Deep in the heart of Nakuru county in Kenya, Ken Chemngorem is managing an impressive 20-acre modern farm. 14 dairy cows and 6 calves graze peacefully in the green terrain of the farm. For Ken, these cows mean a lot since they provide upto around 75 litres of milk everyday. And this milk is a huge income earner for his farm.
Recently Ken hasn’t been impressed with the cow’s overall milk production. He has thought hard and tested on several ways to improve his milk quantity and quality. His main headache is that the cows are not producing enough milk. His cows breed is the high milk yielding Fresian breed; His cow feeding program is well sufficient with adequate nappier, boma rhodes and hay – so why aren’t the cows producing enough milk?
“Having healthy soil leads to healthy nutritious fodder for the cows”
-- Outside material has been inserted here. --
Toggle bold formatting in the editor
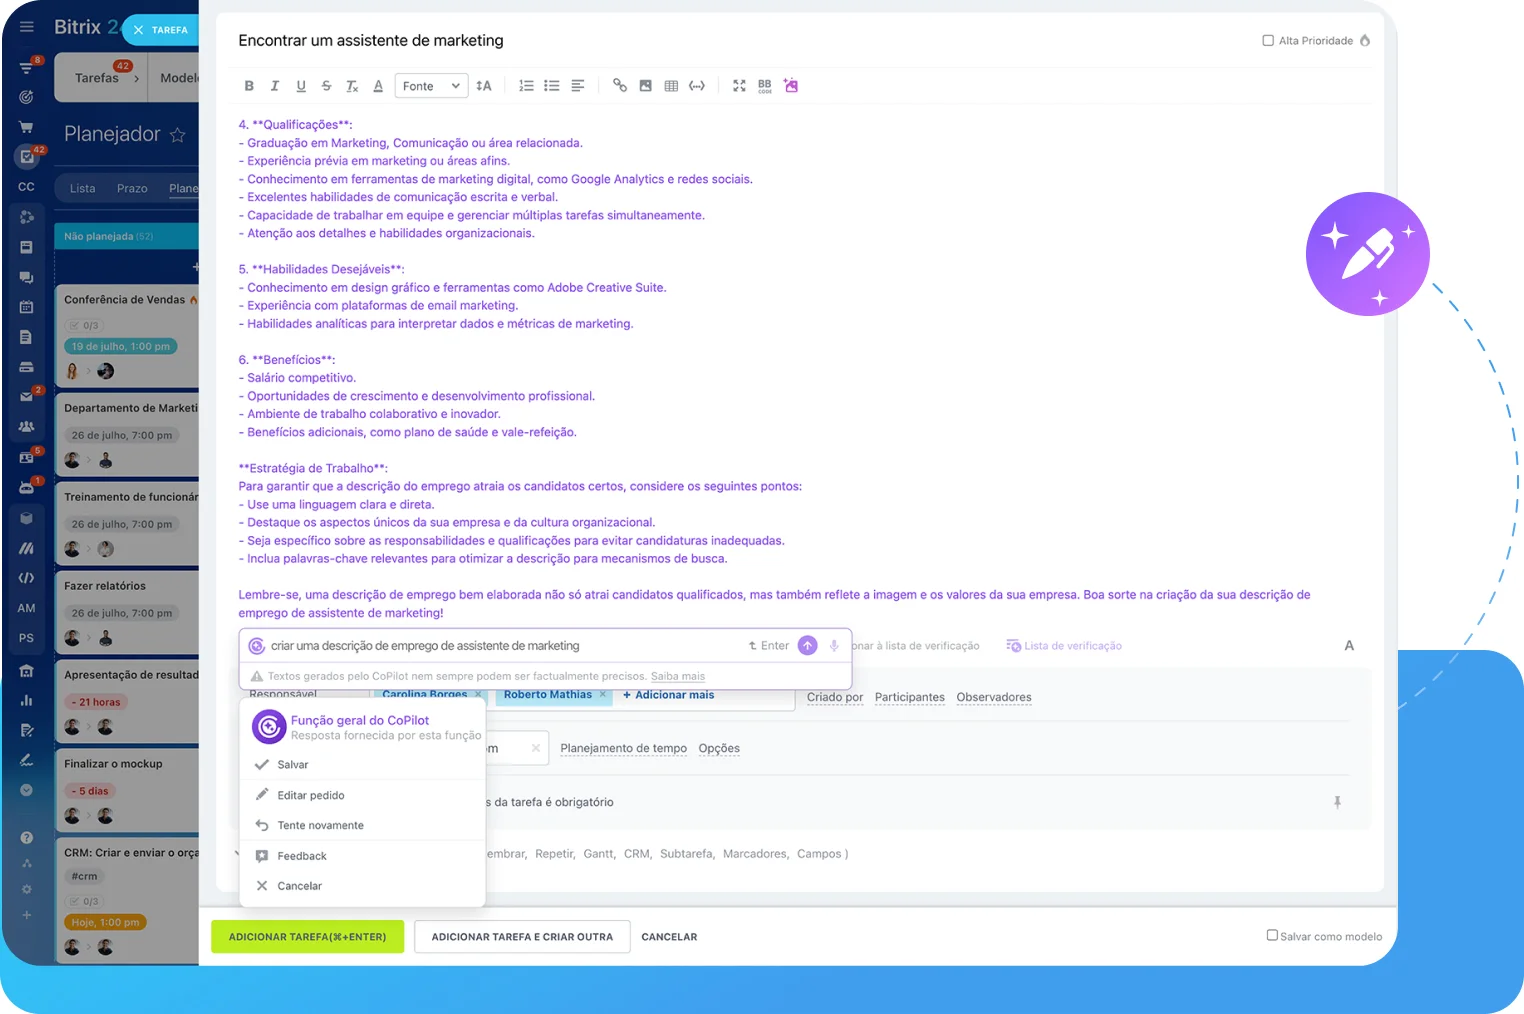249,85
It is very unlikely for a dairy farmer to go to soil testing as a likely solution to his low milk yields. And that’s exactly what Ken did. By addressing the nutritional deficiencies in his soil, Ken went to the heart of the problem. His cows were getting enough fodder but not enough nutrients from the fodder. And the cows’ milk production did suffer as a result.
“Fodder take nutrients from the soil. If our soil doesn’t have nutrients, the animals feeding on the fodder will not get the sufficient nutrients”
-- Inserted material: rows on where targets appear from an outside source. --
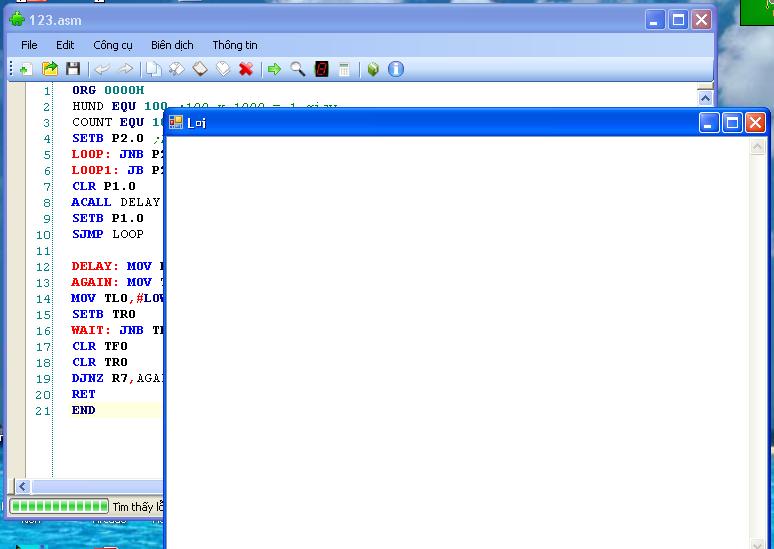The width and height of the screenshot is (774, 549).
Task: Open the File menu
Action: point(29,45)
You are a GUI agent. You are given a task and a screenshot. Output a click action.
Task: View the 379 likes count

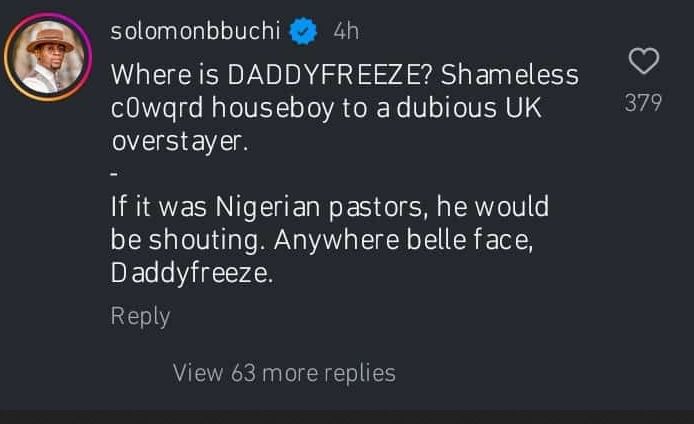point(643,102)
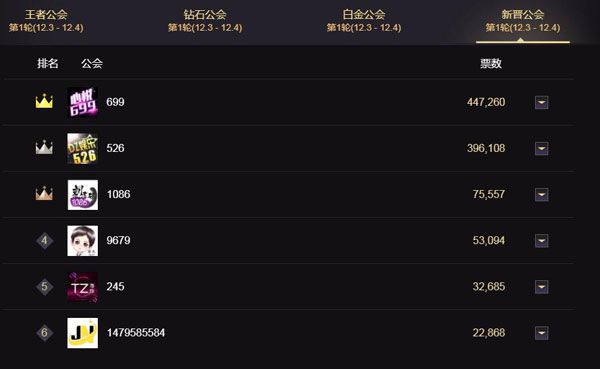Screen dimensions: 600x369
Task: Click the rank 4 diamond badge
Action: coord(44,241)
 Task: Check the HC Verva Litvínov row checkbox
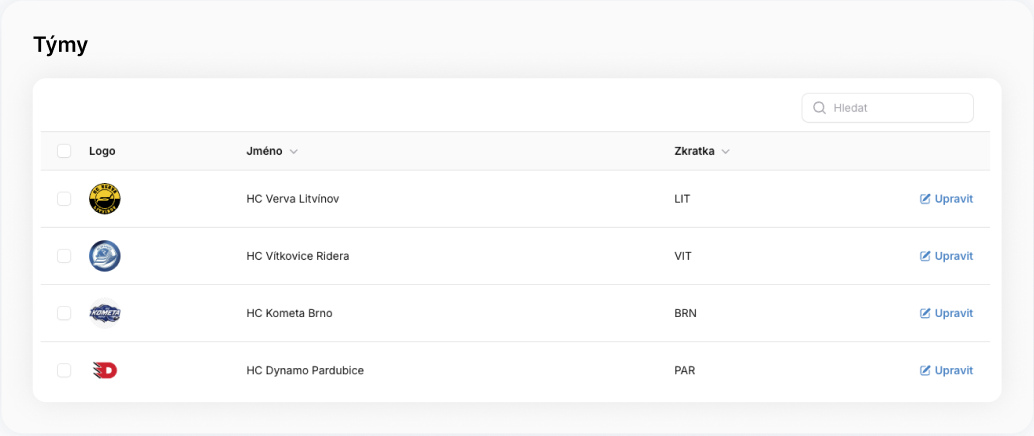64,199
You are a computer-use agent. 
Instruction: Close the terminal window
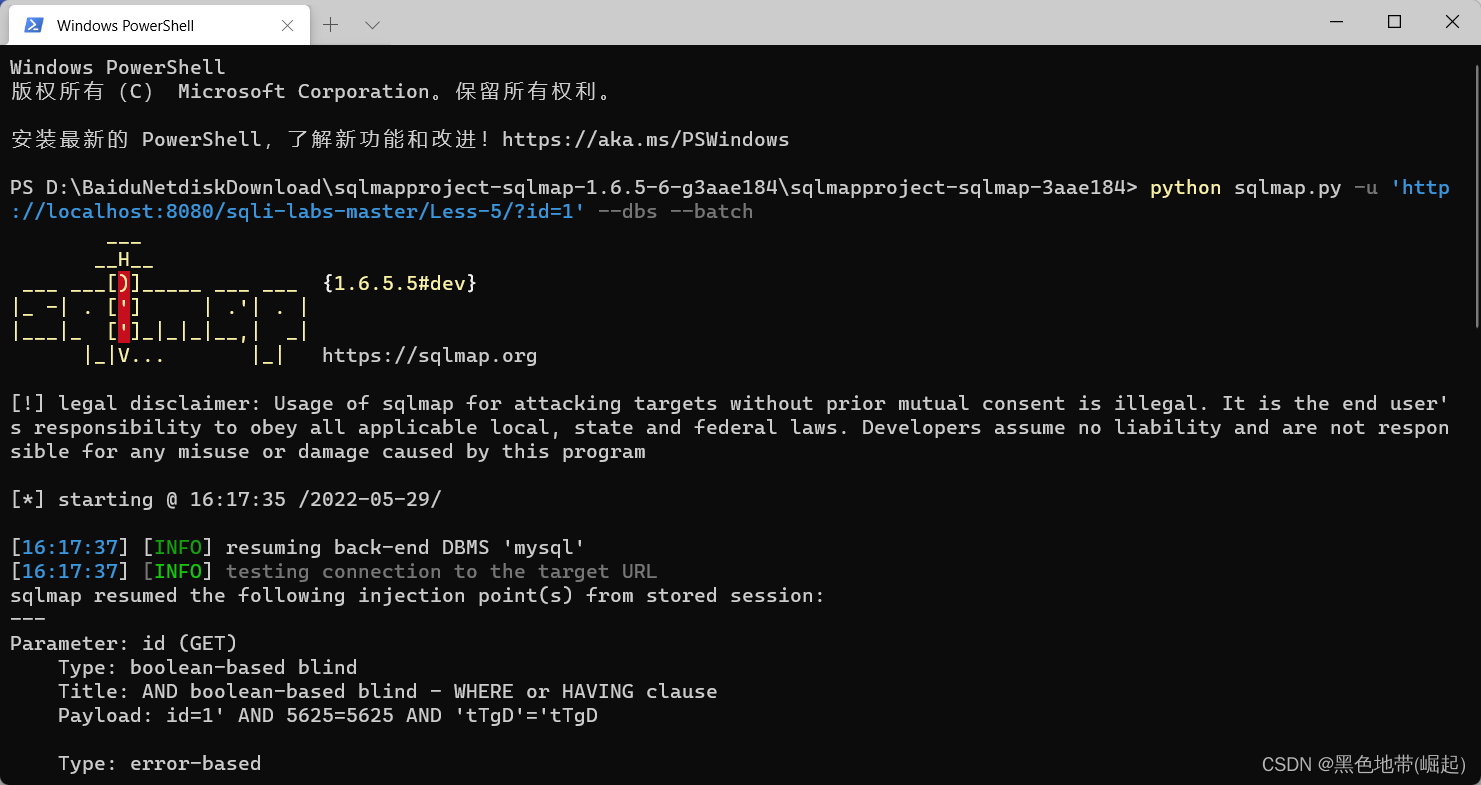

Sophie Mwaniki, CropNuts Agronomist, advises that testing the soil will uncover the hidden nutritional deficiencies that could be affecting your fodder and hampering milk production. After analyzing Ken’s soil, the soil report indicated that the soil did lack sufficient amount of Calcium, a key nutritional component in dairy milk. Our advise to Ken was to lime his soil with both Calcitic and Dolomitic Lime and Gypsum in order to produce a well balanced healthy nutritious fodder for the cows.